Many people say that the Titanic sank because it hit an iceberg.Actually,a chain of events followed,which lead to the sinking of this great ship.

The aft starboard side of the bow
This area of the ship represents steel doing what it was not intended to do. The aft end of the B-deck shell plate bends down and in 12 feet (4 meters) and the shell plate below D deck bends out about 25 feet (7.5 meters) from the original line of the hull.
This adds high stress to the two locations indicated in the upper and lower shell plating indicated. If corrosion starts to cause the hull to change shape, these will be among the first areas to see it.
It's been observed that rusticle growth and corrosion is heavier in areas where the metal has been bent or damaged. The pipe running from the B down the sides of the windows is the pipe that ran beneath the overhang of the A-deck promenade. The upper part of the shell plate is less than 20 degrees from lying flat.A-deck is twisted almost vertical and the actual B-deck that went with the windows is some 6 feet (2 meters) lower in the collapsed decks.

The tear in the ship
The tear in the bow takes a cross section of the key interior elements of the ship. Though the decks collapsed, the roof of the 1st class lounge is still 50 feet (16 meters) above the mud. That's 5 stories up and the slope climbs to 10 stories! In the break-up, the keel buckled under the aft edge of #2 boiler room (lower portion of the picture) and the bulkhead and coal bunkers disappeared into the debris field. The imprint of the 3rd funnel uptake in the broken decks appears clearly in the WHOI photos and video. The walls inside the uptake were pulled out. The rest of the decks broke relatively even along the forward part of the uptake.

The Break-up of Titanic

On April 15th, 1912, Titanic sank after colliding with an iceberg. It broke in two leaving the bow and stern sections of the ship nearly 2000 feet apart on the ocean floor. How did the ship break such that the wreck appears as we find it today? Popular conjecture theorizes that the ship broke from the top down, usually centering the break on the aft expansion joint. It may be more probable that the cause of the break-up occurred bottom-up, resulting from the buckling of the keel.
The bow section still resembles the original ship but the stern section appears devastated. An explanation of the break requires determining a sequence of events that will lead to the current condition of the stern.
As a preface, consider breaking a stick and a structure like a cardboard tube. The solid stick will break top-down. The cardboard tube will collapse on the bottom and bend the sides outward before it tears. The Titanic has more in common with the tube than a stick.
I'll reference two recent works featured on the television special "Titanic: Anatomy of a Disaster". One is the finite element simulation of stresses to Titanic's hull during the sinking done by naval engineers at Gibbs & Cox, Inc. The other is the Hacket/Bedford paper "The Sinking of Titanic - Investigated by Modern Methods" published for the Royal Institute of Naval Architects by a current and retired naval architect for Harland & Wolff (builders of Titanic). This is supplemented with my own research at the Woodshole Oceanographic Institution archives on Titanic.
The evidence driving this discussion is the current condition of the stern.
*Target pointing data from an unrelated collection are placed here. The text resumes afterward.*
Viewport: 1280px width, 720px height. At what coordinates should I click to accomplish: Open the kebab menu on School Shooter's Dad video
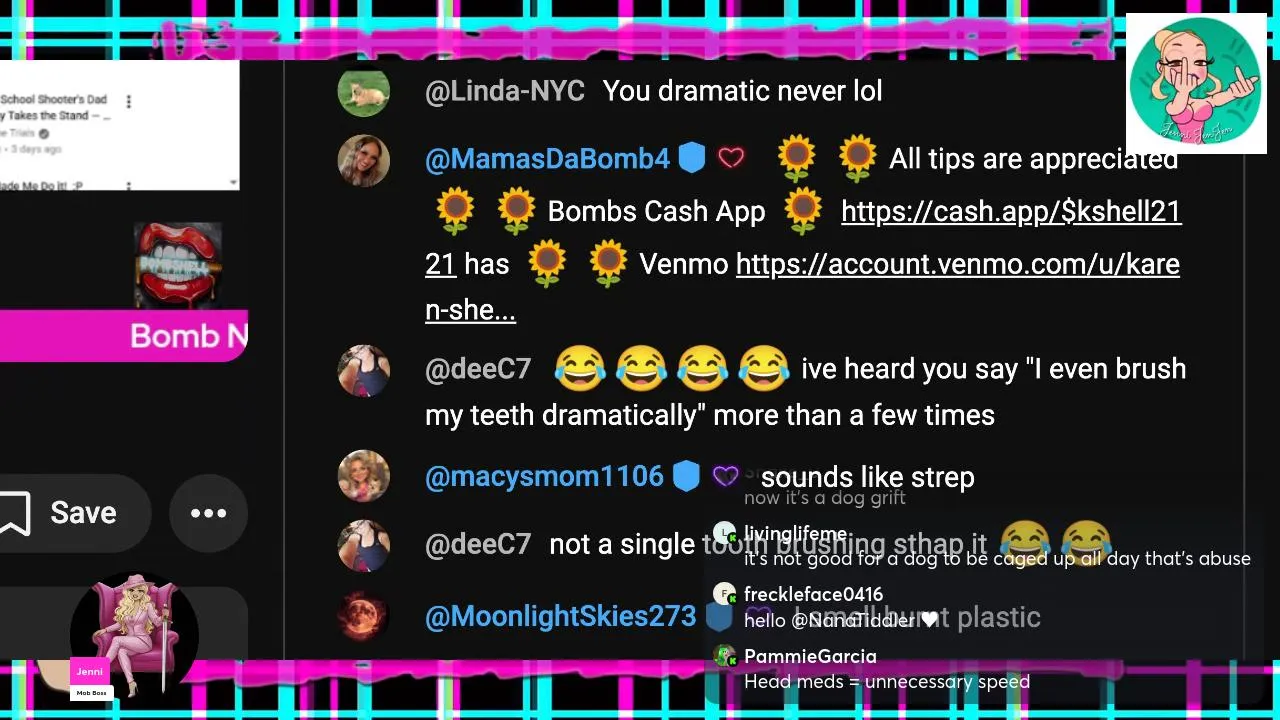click(128, 101)
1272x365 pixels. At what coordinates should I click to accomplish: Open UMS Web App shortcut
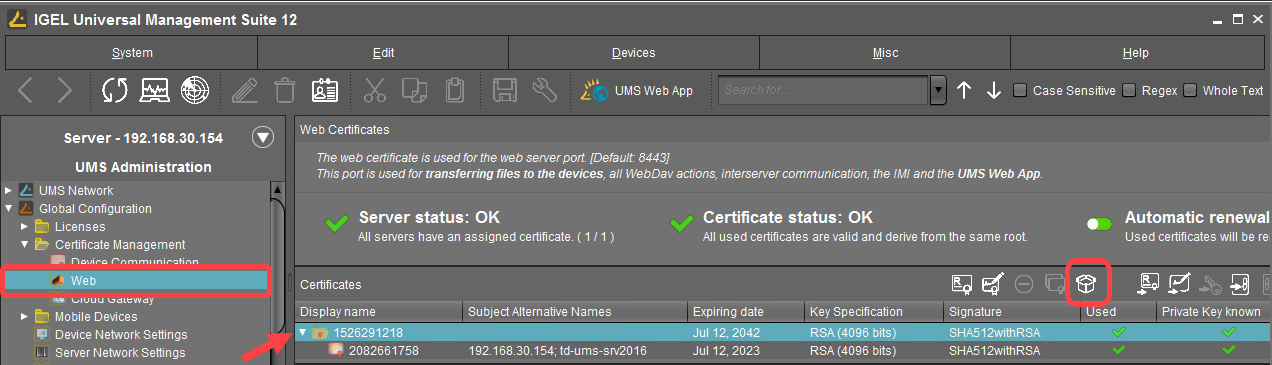[x=638, y=90]
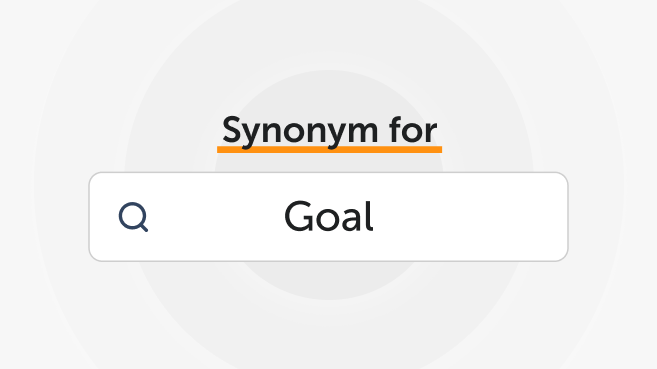657x369 pixels.
Task: Click empty space right of Goal in search box
Action: pyautogui.click(x=469, y=217)
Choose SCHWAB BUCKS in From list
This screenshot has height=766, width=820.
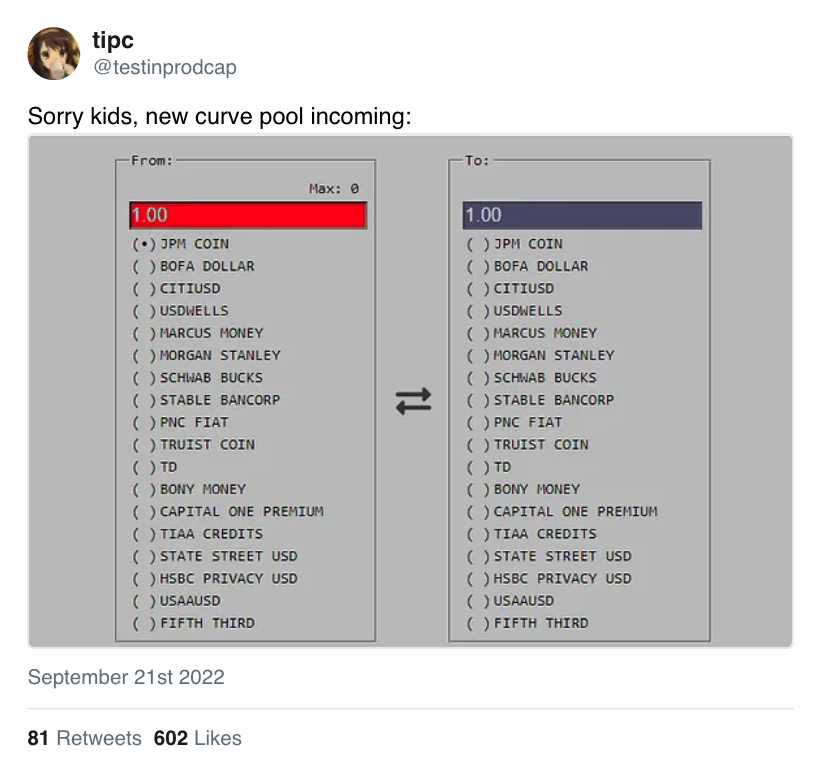tap(144, 378)
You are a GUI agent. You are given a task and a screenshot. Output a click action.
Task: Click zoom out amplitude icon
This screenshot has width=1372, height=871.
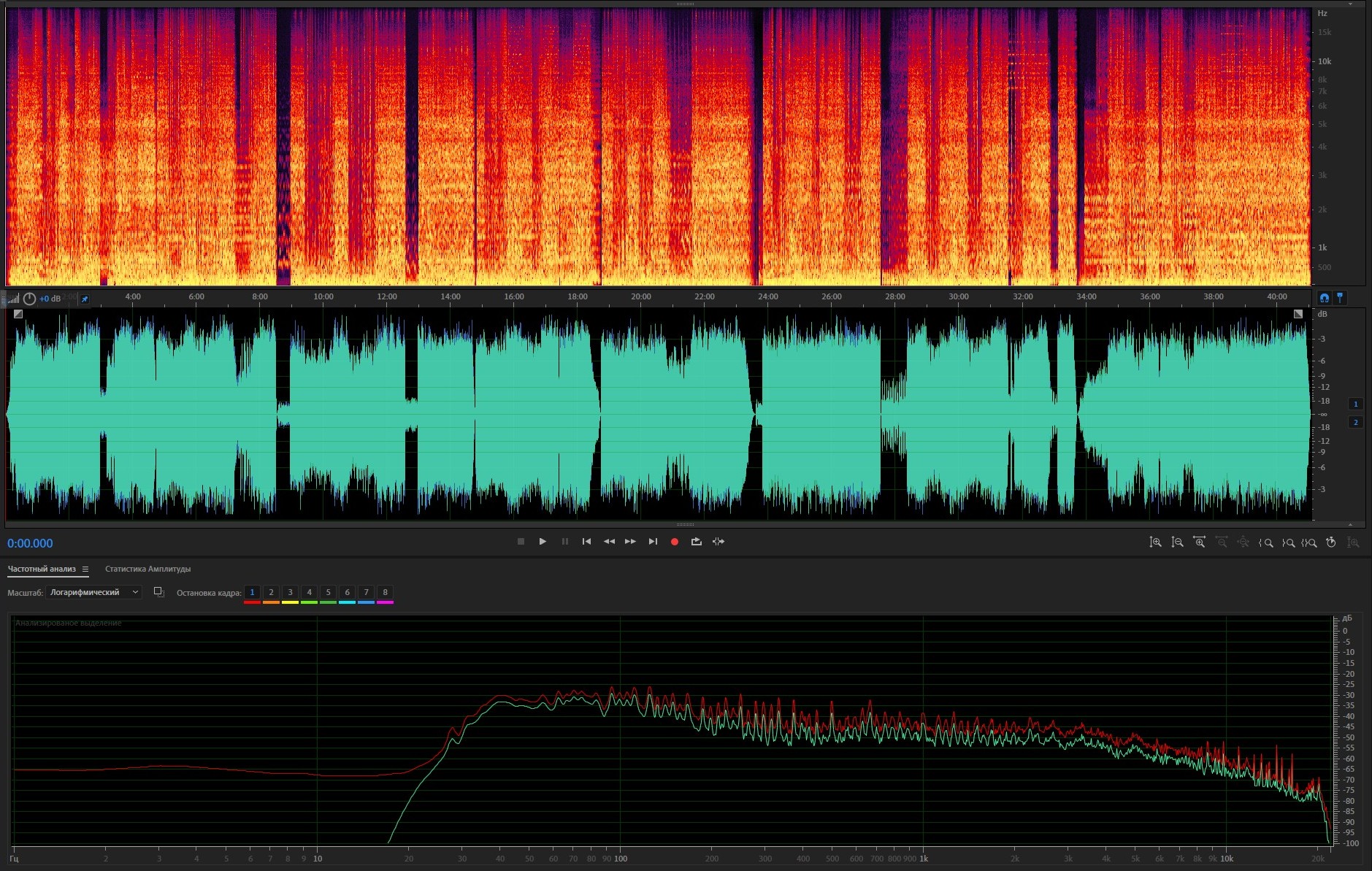coord(1177,542)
Of note, the starboard shell plate is missing for some 160 feet (42 meters) aft of the forward tear. The debris alongside the wreck is a mix of decks and shell plate sections that comprise a fraction of the original mass. This huge section fell off sometime well before impact. The port side shell plate is still present, but is separated from the keel for 120 feet (36 meters) or more aft of the tear and is splayed out too far to have "bounced" out there on impact. The bow section shows no evidence of the shell plate separating from the keel, despite the impact.
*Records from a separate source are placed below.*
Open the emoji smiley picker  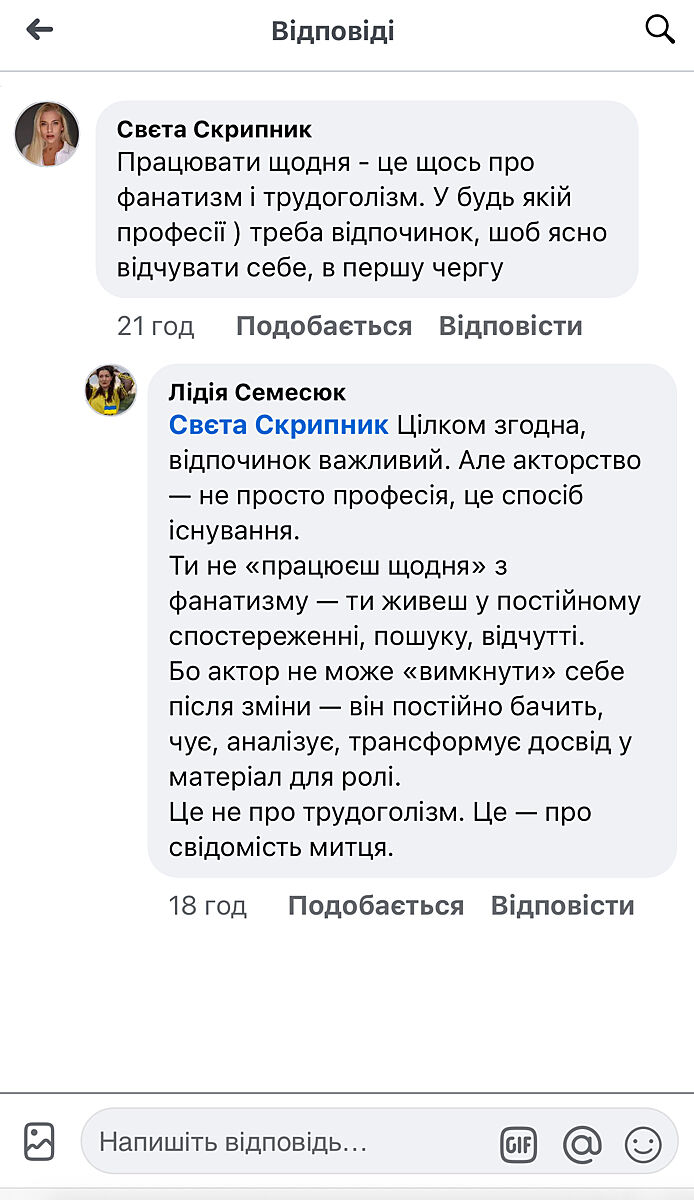643,1143
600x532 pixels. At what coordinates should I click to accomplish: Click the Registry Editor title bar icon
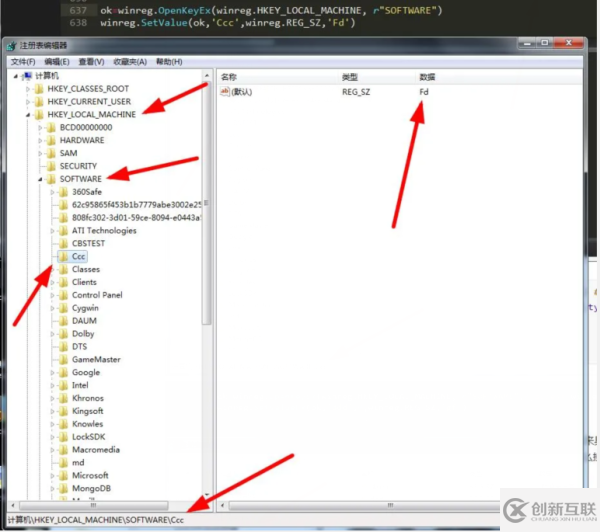(x=11, y=46)
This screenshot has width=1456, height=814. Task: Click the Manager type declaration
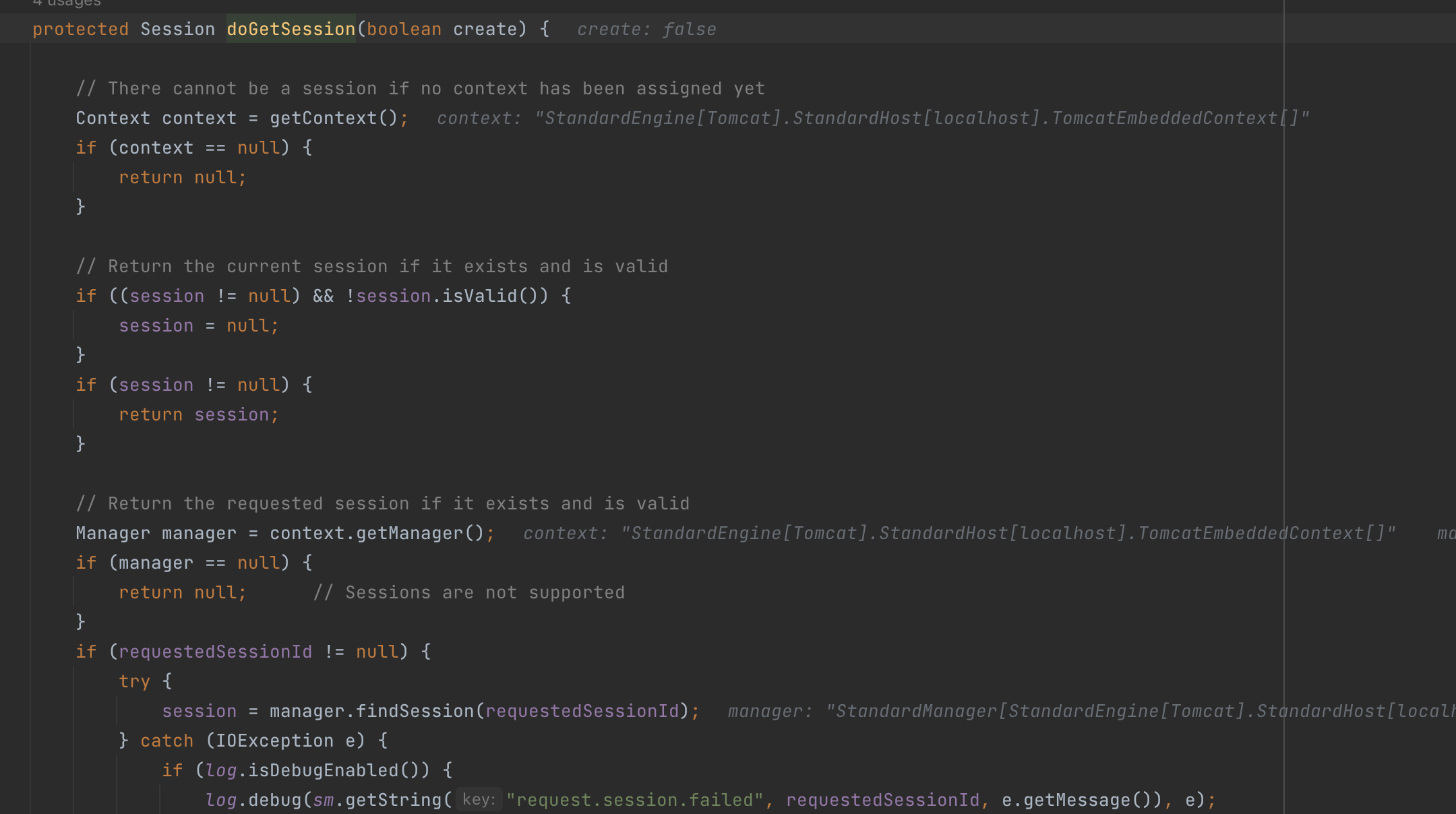pos(113,533)
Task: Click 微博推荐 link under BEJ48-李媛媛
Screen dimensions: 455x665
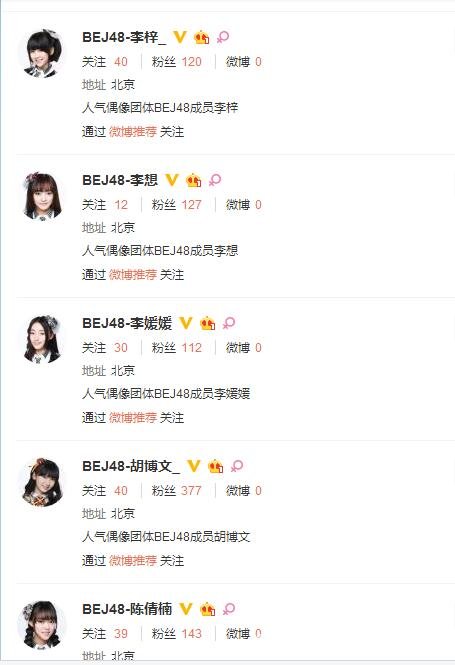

How was the shell plate separated from the keel? How did this play into the events of the sinking as reported by survivors? After the break, why didn't the stern remain afloat, or at least restart a slower filling and overflow of compartments? After the break, the stern tipped and up sank so quickly that many survivors saw no significant interruption in the sinking of the ship.
To set the stage for the break-up, we reference the Hacket/Bedford paper. They modeled and simulated the sinking using their extensive knowledge and the company's archives on Titanic. They concluded that Titanic reaches a critical point when the front six watertight compartments are flooded and the seventh (#4 boiler room) is about half full. At that point the ship's design is compromised and it tips up to begin the final plunge. This point occurred about 20 minutes before the ship disappeared.
From the paper, the figure marked Condition C7 shows the ship in the process of beginning the final plunge. The break-up occurred about this time. #1 funnel was inundated and the collapsible boats were floated off the bridge area. Water is moving up the corridors and beginning to flood the compartments for #2 and #3 boiler rooms.
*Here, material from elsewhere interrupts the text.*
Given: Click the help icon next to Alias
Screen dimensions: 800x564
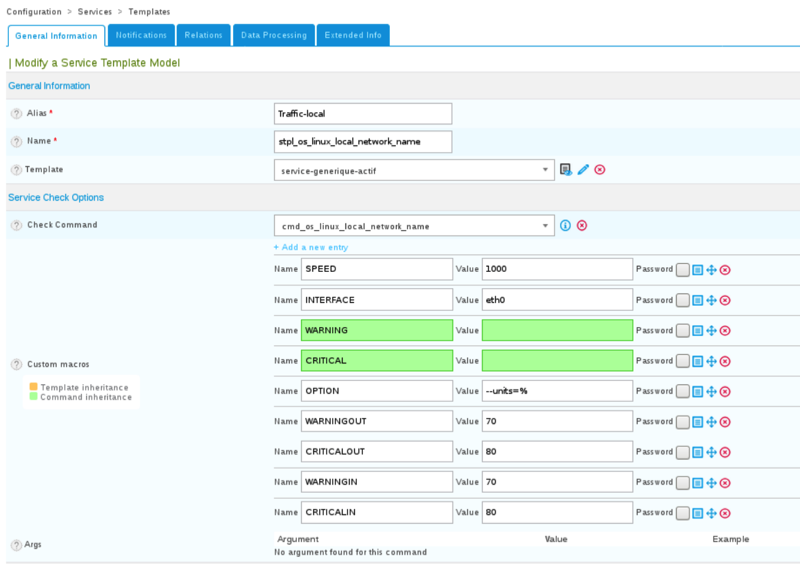Looking at the screenshot, I should (x=16, y=114).
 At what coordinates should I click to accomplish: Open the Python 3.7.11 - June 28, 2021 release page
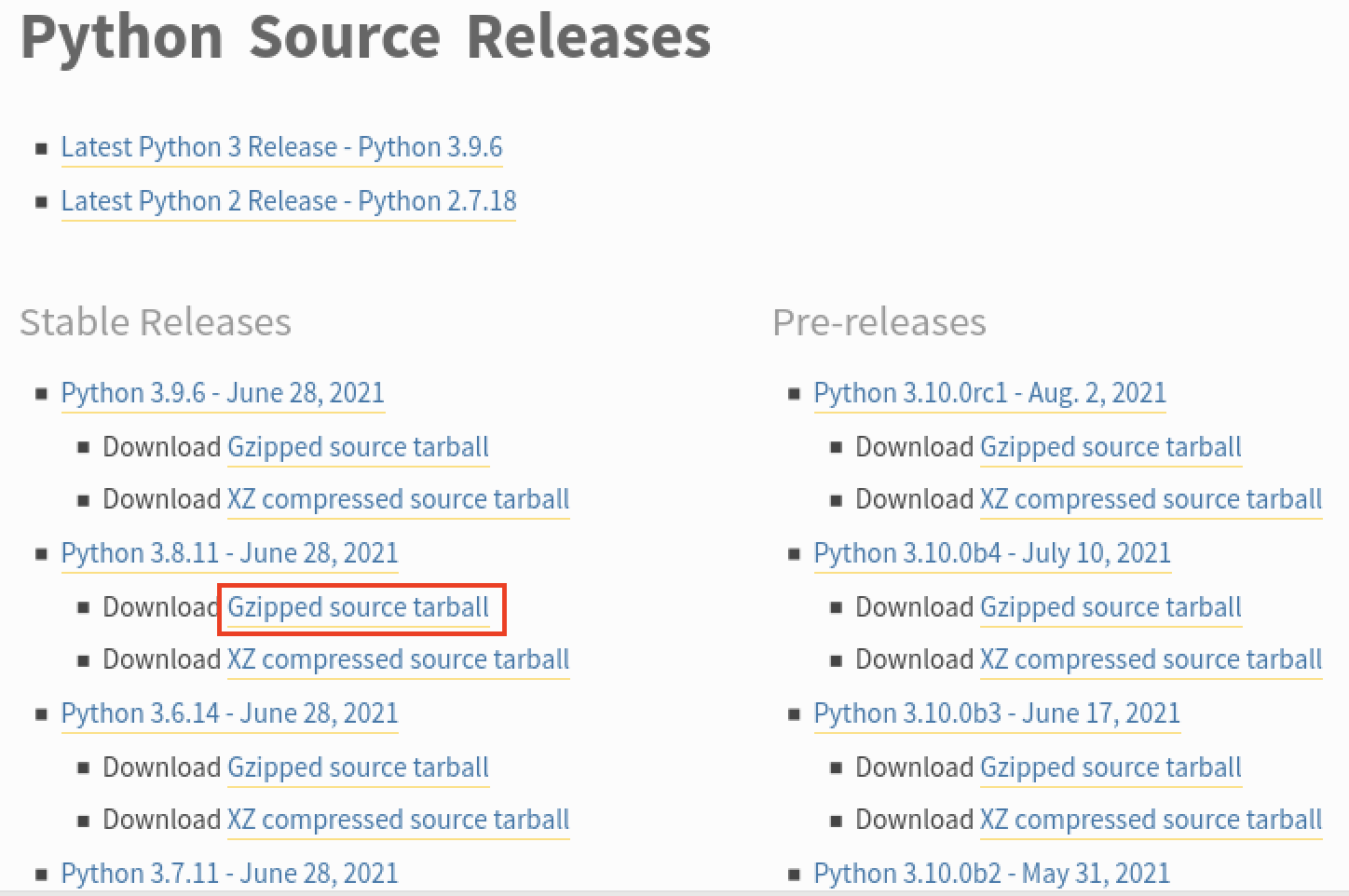coord(229,874)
Referring to the Gibbs & Cox finite element analysis of the stress (see figure 1), it points out the tremendous pull stress being exerted on the ship's upper structures and the compression stress of the keel. This model, however, stops after filling the first six compartments. It doesn't follow through to stress conditions after Titanic began the final plunge. While the paper states no conclusion, the discussion refers to the expansion joints several times and leads the reader to believe they are significant.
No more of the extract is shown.